**EXERCISE DIRECTIONS:** Reproduce each record exactly, leaving out no line.
**** SOURCE RECORDS
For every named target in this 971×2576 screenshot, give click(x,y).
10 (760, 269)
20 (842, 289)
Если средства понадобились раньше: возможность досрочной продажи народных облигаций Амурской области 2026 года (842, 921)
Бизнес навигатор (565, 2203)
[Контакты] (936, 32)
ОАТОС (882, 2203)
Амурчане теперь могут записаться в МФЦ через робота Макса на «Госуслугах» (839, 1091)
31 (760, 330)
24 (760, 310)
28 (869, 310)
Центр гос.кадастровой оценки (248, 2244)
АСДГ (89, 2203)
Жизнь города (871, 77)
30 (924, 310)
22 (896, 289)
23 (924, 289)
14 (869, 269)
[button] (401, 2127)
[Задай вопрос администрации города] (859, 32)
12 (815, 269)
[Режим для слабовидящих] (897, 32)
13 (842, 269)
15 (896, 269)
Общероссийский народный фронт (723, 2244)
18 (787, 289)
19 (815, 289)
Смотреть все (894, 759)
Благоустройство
********
**ANSWER BOX:**
For every named target in this 971×2576 screenshot, give click(x,y).
10 (760, 269)
20 (842, 289)
Если средства понадобились раньше: возможность досрочной продажи народных облигаций Амурской области 2026 года (842, 921)
Бизнес навигатор (565, 2203)
[Контакты] (936, 32)
ОАТОС (882, 2203)
Амурчане теперь могут записаться в МФЦ через робота Макса на «Госуслугах» (839, 1091)
31 (760, 330)
24 (760, 310)
28 (869, 310)
Центр гос.кадастровой оценки (248, 2244)
АСДГ (89, 2203)
Жизнь города (871, 77)
30 (924, 310)
22 (896, 289)
23 (924, 289)
14 (869, 269)
[button] (401, 2127)
[Задай вопрос администрации города] (859, 32)
12 (815, 269)
[Режим для слабовидящих] (897, 32)
13 (842, 269)
15 (896, 269)
Общероссийский народный фронт (723, 2244)
18 (787, 289)
19 (815, 289)
Смотреть все (894, 759)
Благоустройство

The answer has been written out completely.